The State Journal, May 22, 2012

More employees are coming, but the West Virginia Department of Environmental Protection continues to battle a backlog of horizontal well drilling permits. Randy Huffman, DEP secretary, said the agency continues to struggle with a backlog of more than 250 horizontal well permits.

"We're going through the process right now of staffing up," Huffman said. "The permit backlog, the horizontal well permits are stacking up in the queue. They're coming in faster than they're going out."

The DEP recently received increased funding for more staff through increased permit fees for horizontal well permits.  Huffman spoke at the West Virginia Chamber of Commerce's Environmental Conference Tuesday morning. At an event in February, Huffman also spoke of the backlog issue. Then, he said the average permitting time for a horizontal drilling permit was about 110 days.
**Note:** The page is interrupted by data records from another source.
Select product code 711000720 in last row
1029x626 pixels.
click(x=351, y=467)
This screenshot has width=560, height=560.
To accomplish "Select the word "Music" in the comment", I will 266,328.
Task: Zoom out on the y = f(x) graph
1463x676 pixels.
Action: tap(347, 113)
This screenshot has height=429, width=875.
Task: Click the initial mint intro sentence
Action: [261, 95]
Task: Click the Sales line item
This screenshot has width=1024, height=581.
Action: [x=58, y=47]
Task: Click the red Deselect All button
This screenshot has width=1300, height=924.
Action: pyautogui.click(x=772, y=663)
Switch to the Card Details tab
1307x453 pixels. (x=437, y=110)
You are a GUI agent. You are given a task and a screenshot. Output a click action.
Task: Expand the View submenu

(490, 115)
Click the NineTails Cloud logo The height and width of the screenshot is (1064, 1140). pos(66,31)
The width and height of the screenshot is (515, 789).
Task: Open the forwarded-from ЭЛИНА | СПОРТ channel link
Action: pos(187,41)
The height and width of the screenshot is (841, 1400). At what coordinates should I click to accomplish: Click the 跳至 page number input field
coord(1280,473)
"The worst thing that can happen is backlog. That is just a dirty word in the agency," Huffman said. "I've worked on backlogs before in mining, and we're going to get this one in oil and gas resolved."

The challenge for the DEP, Huffman said Tuesday, has been hiring the new staff. While he said he has the ability to now hire nine to 10 inspectors and four to five office staff, the hiring process has not gone well. One new hire quit less than a month after joining, Huffman said, and another quit before the first day on the job.

"Since December, I've been able to add one new resource to the program to help with the permitting, the influx of permit applications that are coming in," Huffman said, referencing a newly hired employee.

One solution, titled the "Oil and Gas Control Room," on the slide presented by Huffman at the conference, has been to insulate permitting staff "from the daily barrage" of things such as permitee pressure, the hiring process or Freedom of Information Act requests.

About a week ago, he said, the members of the permitting staff began focusing on reducing the horizontal well permit backlog, a frequent sore point among those industry who want to develop.
"We got word just yesterday, they've been in there for about a week, that, hey, it's working," Huffman said.

It's not that the permits take that long to process, he said. It's the sheer number of applications. In 2006, Huffman said, no permits for horizontal drilling operations were issued. By 2011, more than 500 permits were issued.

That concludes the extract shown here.